Deelt u de mening dat buitenlandse investeerders hun conflicten moeten uitvechten via nationale rechtssystemen in plaats van via ondoorzichtige arbitrageprocedures in Nederlandse handelsverdragen?
Investeringsakkoorden dragen bij aan het investeringsklimaat van de verdragsluitende partijen en zijn een instrument ter versterking van goed bestuur. Investeringsakkoorden kunnen zo buitenlandse investeerders over de streep trekken om langdurig in een land te investeren waar nationale wetgeving en instituties in hun ogen onvoldoende rechtszekerheid bieden. Investeringsakkoorden zijn dan ook met name waardevol in landen waar investeerders niet altijd kunnen vertrouwen op nationale wetgeving en instellingen, bijvoorbeeld door lange procedures en/of het ontbreken van onafhankelijke rechtspraak.
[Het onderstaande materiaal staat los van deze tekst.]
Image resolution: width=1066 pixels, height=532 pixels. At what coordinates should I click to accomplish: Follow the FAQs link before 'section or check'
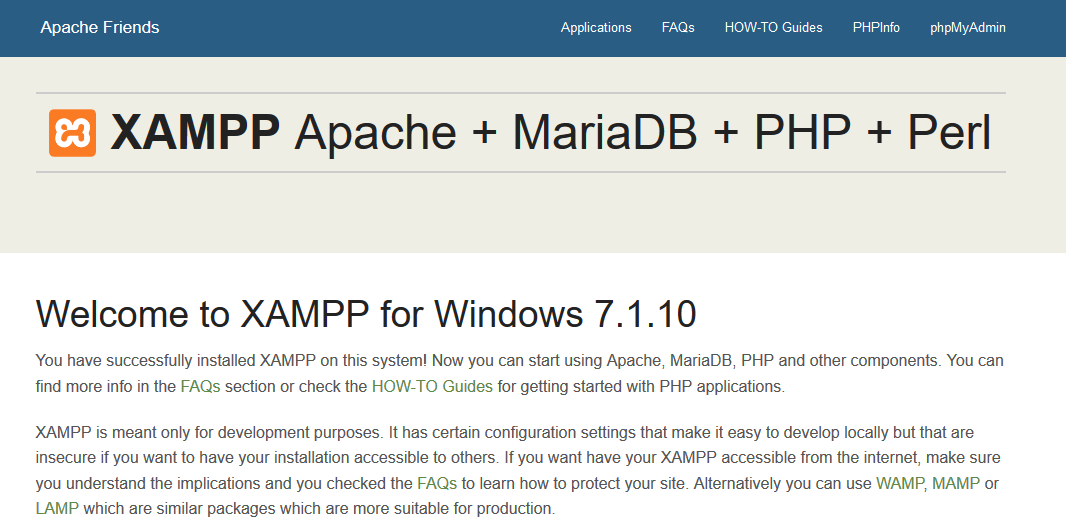(201, 387)
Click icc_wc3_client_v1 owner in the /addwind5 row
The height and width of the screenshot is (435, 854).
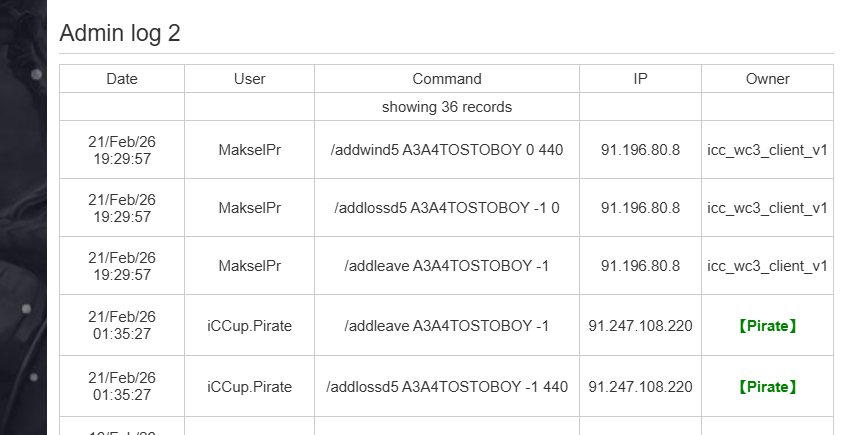click(767, 150)
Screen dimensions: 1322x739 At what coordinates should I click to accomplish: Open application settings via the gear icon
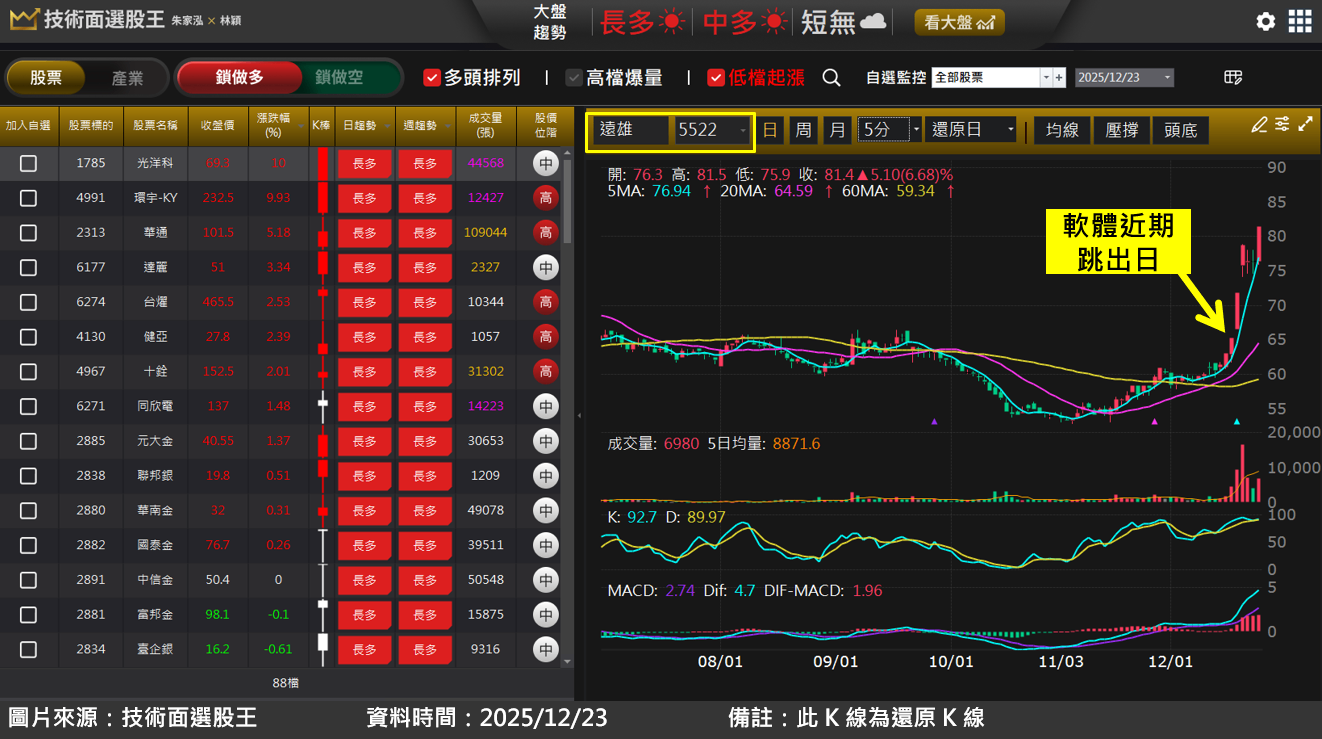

Daarom is het onwenselijk om uitputting van de nationale rechtsgang op te nemen als voorwaarde voor toegang tot internationale geschillenbeslechting.
Bent u het ermee eens dat investeerders op zijn minst zouden moeten aantonen dat zij hun recht niet hebben kunnen halen bij nationale rechtssystemen voordat zij toegang krijgen tot arbitrageprocedures?
Zie antwoord vraag 4.
Hoe kan het dat reisbeperkingen reden zijn om de aanpak van misbruik van ISDS-mechanismes uit te stellen, maar dat onderhandelingen over nieuwe handels- en investeringsverdragen, zoals die over hetComprehensive Agreement on Investment (CAI) met China, wel snel kunnen worden afgerond? Hecht u meer waarde aan het behartigen van de belangen van investeerders dan aan het beëindigen van de status van Nederland als claimparadijs?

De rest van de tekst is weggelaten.